On my drive home from work yesterday, I heard a story on NPR about mobile phone giant Verizon’s plans to make their network more open to different types of wireless devices. I was happy to hear the news, because I think that the result will benefit both Verizon and consumers. I was completely blown away, however, to hear Verizon announcing this decision as if it were some kind of new, ground-breaking approach and NPR reporting on it as if they were right.
The gist of the announcement is that Verizon will soon make their services available to customers who have not purchased a phone directly from Verizon. This means that you could buy any phone you wanted, be it a mobile phone you’d carry in your pocket or a mobile broadband card you’d plug into your laptop computer, and use it to connect to Verizon’s service in order to make calls. This is a major shift in the way that Verizon has done business in the past, where in order to use their services you were more or less required to buy a phone from the company.
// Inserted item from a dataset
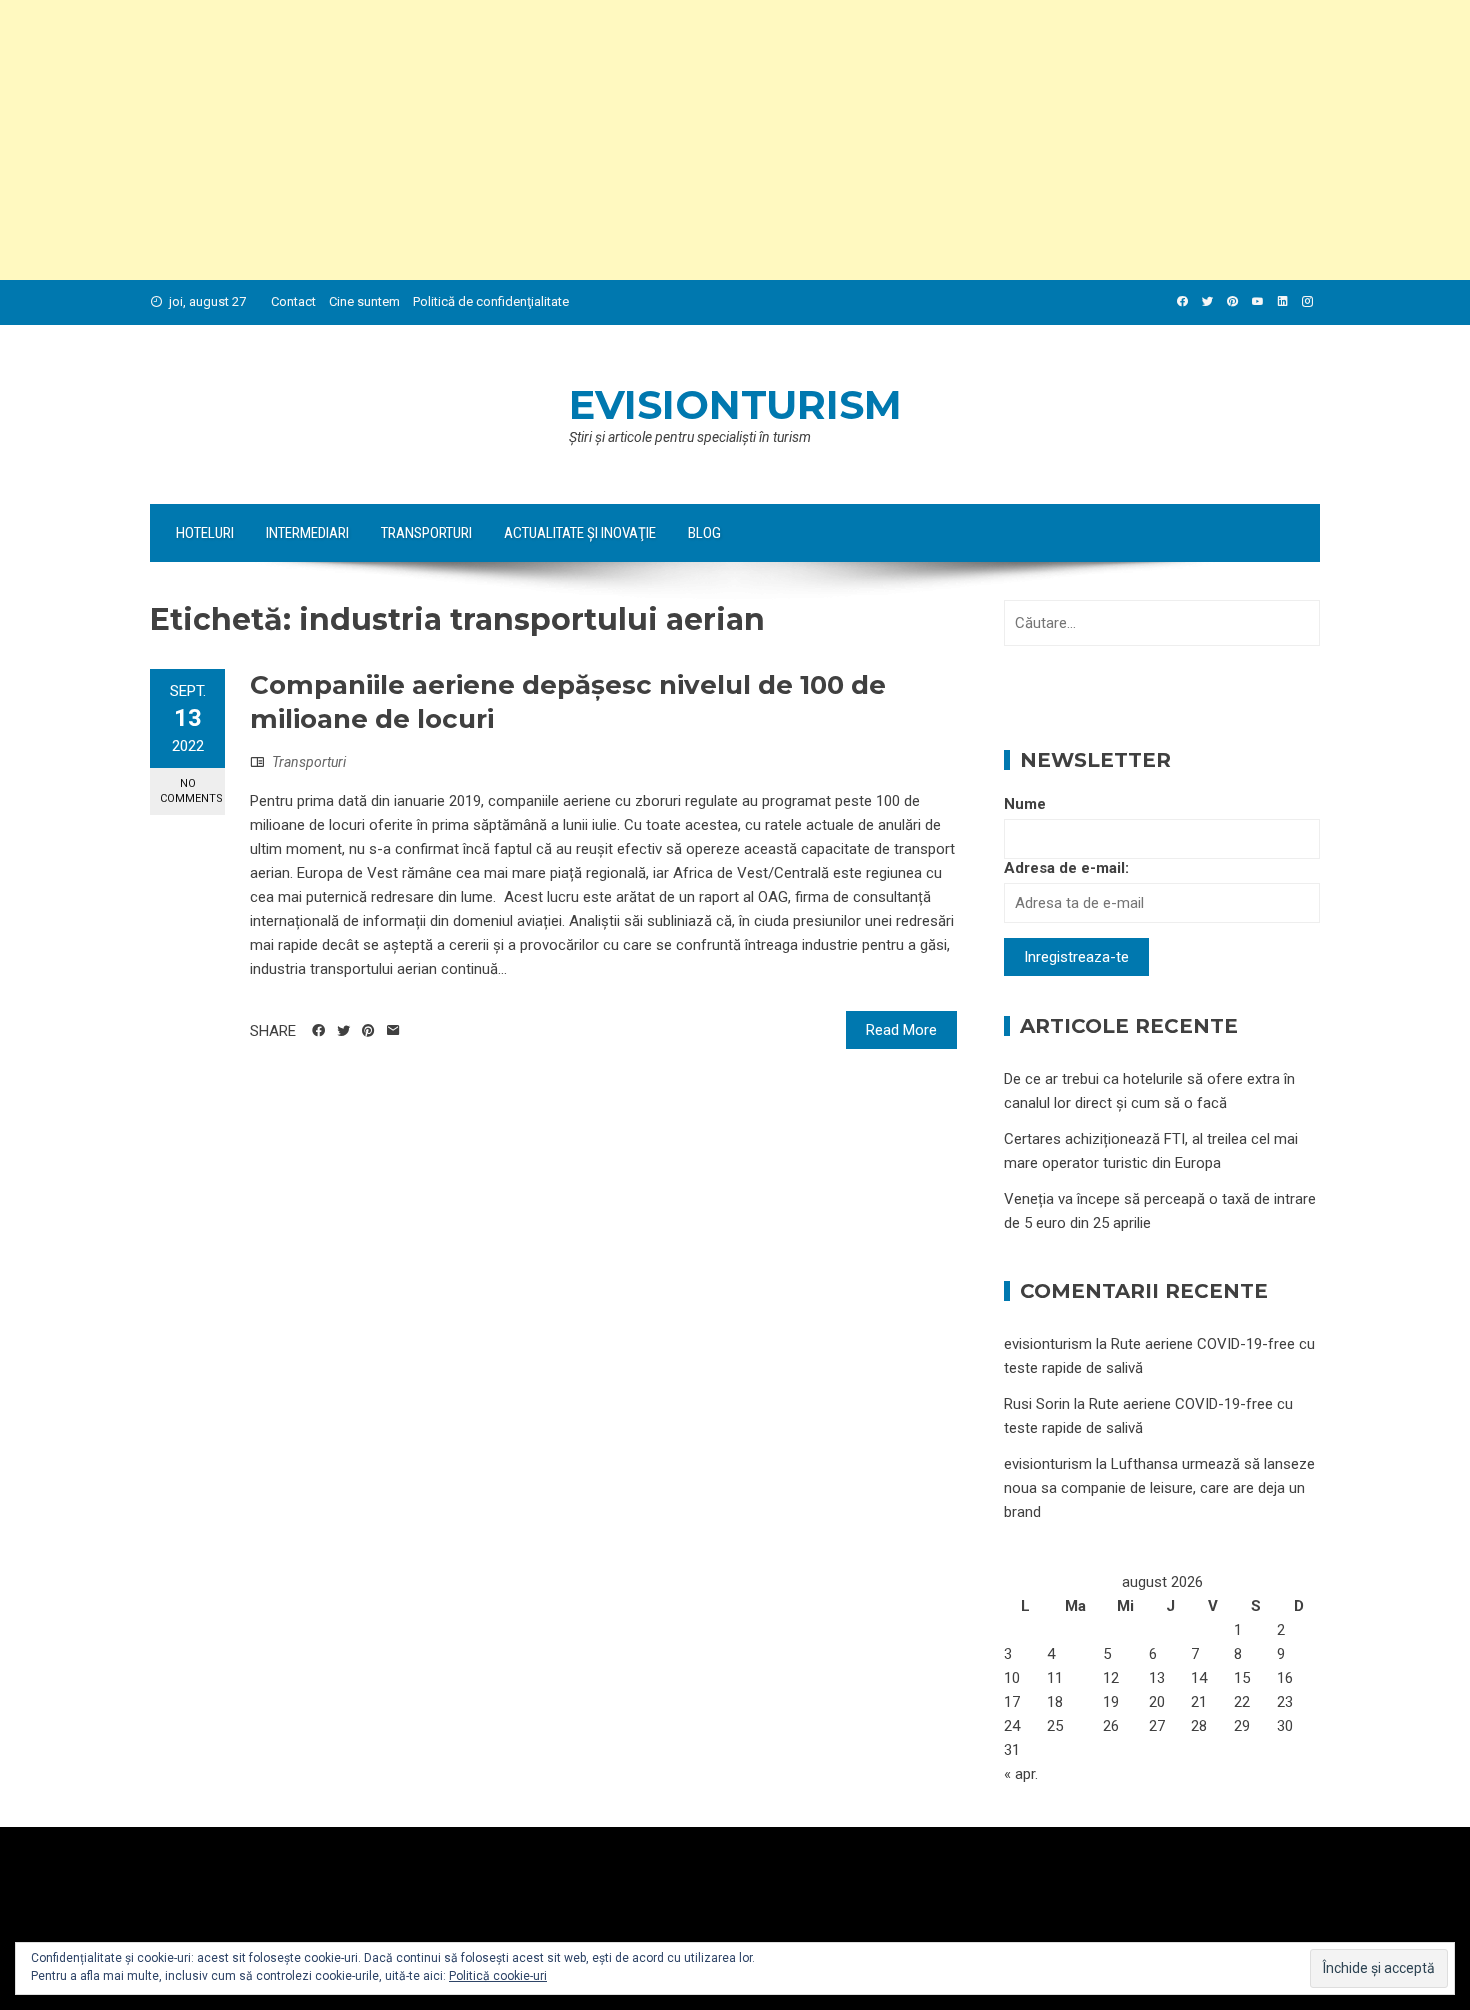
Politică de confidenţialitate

By opening up their network in this way, Verizon hopes to encourage a much wider range of devices to connect to their service. They envision a day when you might be able to make a call to your oven over their wireless service and tell it to begin preheating before you left the office so that your dinner would be hot by the time you got home, to note just one example from the NPR story. In order to make up for the loss of revenue they would have previously earned by selling you a phone, the company will likely charge higher rates to customers who use their own devices, but this does offer more choice and flexibility to consumers while allowing the company a new source of potential revenue.
This is all fine and good. I heartily congratulate Verizon for making what seems to me to be a very good decision. In spite of this enthusiasm, I remain shocked and offended that anyone would be impressed by such a basic thing.